To assess the proposed approach’s effectiveness, we conducted a set of experiments with all classes considered as unseen. Specifically, we regarded 21, 30, and 45 classes as unseen for the Merced, AID, and NWPU datasets, respectively.
In this study, we explored 13 distinct models based on CNNs and Transformers. We present the classification results in terms of overall accuracy (OA), representing the percentage of correct classifications relative to the total number of images in each dataset, along with class-specific accuracy.
The experiments were carried out using a computer with an Intel i9 processor, 64 GB RAM, and an NVIDIA GeForce RTX GPU with 11 GB of memory.

4.2. Results

Table 3 shows the models investigated for zero-shot classification, while Table 4 shows the OA zero-shot accuracy produced by the different CLIP/Open-CLIP models on the three datasets.
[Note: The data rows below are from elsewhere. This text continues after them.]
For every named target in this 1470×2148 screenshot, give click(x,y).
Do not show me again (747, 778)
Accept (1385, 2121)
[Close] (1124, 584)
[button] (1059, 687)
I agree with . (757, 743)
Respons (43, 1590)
For Merced, the top three performing models for the six different prompt templates are xlm-roberta-large, ViT-H-14 from Open-CLIP, and ViT-H-14 from CLIP, with average accuracies of 77.00%, 72.00%, and 71.33%, respectively. For AID, xlm-roberta-large followed by RN50x64 from CLIP and ViT-H-14 from Open-CLIP exhibit the best behavior, yielding average accuracies of 68.33%, 62.33%, and 61.17%, respectively. For NWPU, ViT-H-14 from Open-CLIP yields the highest average accuracy with 66.83%, followed by convnext_large_d as well as from Open-CLIP and ViT-L-14 from CLIP with accuracies of 63.17% and 62.83%, respectively. However, we observe that xlm-roberta-large also yields an accuracy of 62.50%, which is very close to ViT-L-14 from CLIP. By averaging the results across the three datasets, we notice that the top three performing models are xlm-roberta-large, ViT-H-14 from Open-CLIP, and ViT-L-14 from CLIP, confirming the generalization ability of models with large parameters compared with models with a moderate or low number of parameters. Figure 3, Figure 4 and Figure 5 show the confusion matrix for used datasets obtained by xlm-roberta-large and ViT-H-14.
Table 3. Models investigated for zero-shot classification.
Table 4. Zero-shot classification results for (A) Merced, (B) AID, and (C) NWPU datasets.
Figure 3. Confusion matrix for (a) Merced dataset obtained by xlm-roberta-large (OA = 75%) and (b) ViT-H-14 (OA = 73%).
Figure 4. Confusion matrix for (a) AID dataset obtained by xlm-roberta-large (OA = 70%) and (b) ViT-H-14 (OA = 73%).
Figure 5. Confusion matrix for (a) NWPU dataset obtained by xlm-roberta-large (OA = 66%) and (b) ViT-H-14 (OA = 72%).
The results presented in Table 1 shed light on the significance of employing RS-related terms in the prompts, which consistently yield higher accuracy compared to CLIP’s original prompt, “a photo of a <class_name>”. Notably, prompt template 5, “a satellite image of a <class_name>”, emerges as particularly effective, demonstrating slightly superior average accuracy across all three datasets.
On a conclusive note, the top-performing models across the three datasets are identified as xlm-roberta-large and ViT-H-14 from Open-CLIP. Specifically, for the Merced dataset, zero-shot overall accuracy (OA) reaches impressive levels of 75% and 73% (xlm-roberta-large and ViT-H-14). Likewise, for the AID dataset, the accuracies are notably high at 70% and 73%, and the NWPU dataset attains accuracies of 66% and 72%, further highlighting the robust performance of these models.
To delve deeper into the nuances of zero-shot classification at the class level, we provide a comprehensive view through confusion matrices for the Merced, AID, and NWPU datasets. These matrices depict the performance of both xlm-roberta-large and ViT-H-14, offering valuable insights. Remarkably, eleven classes in the Merced dataset, eleven in the AID dataset, and fifteen in the NWPU dataset achieved classification accuracy surpassing 90%.
Unveiling the challenges encountered, the Merced dataset exhibited particular difficulty in distinguishing sparse residential scenes, often misclassified as intersections, while dense residential scenes were sometimes confused with intersections or medium residential areas. Additionally, building classes were occasionally misinterpreted as parking lots.
In the AID dataset, complexities emerged with dense and sparse residential categories for xlm-roberta-large, while ViT-H-14 faced challenges with dense and medium residential classes. Within the NWPU dataset, xlm-roberta-large grappled with the identification of airplanes, ground track fields, and terrace scenes, while ViT-H-14 encountered hurdles with meadows and medium and sparse residential classes.
These findings underscore the remarkable capabilities of vision-language models (VLMs) in accurately classifying RS scenes despite their training in entirely distinct domains. Nevertheless, further enhancements in analyzing and interpreting these results can offer deeper insights into their implications and potential applications.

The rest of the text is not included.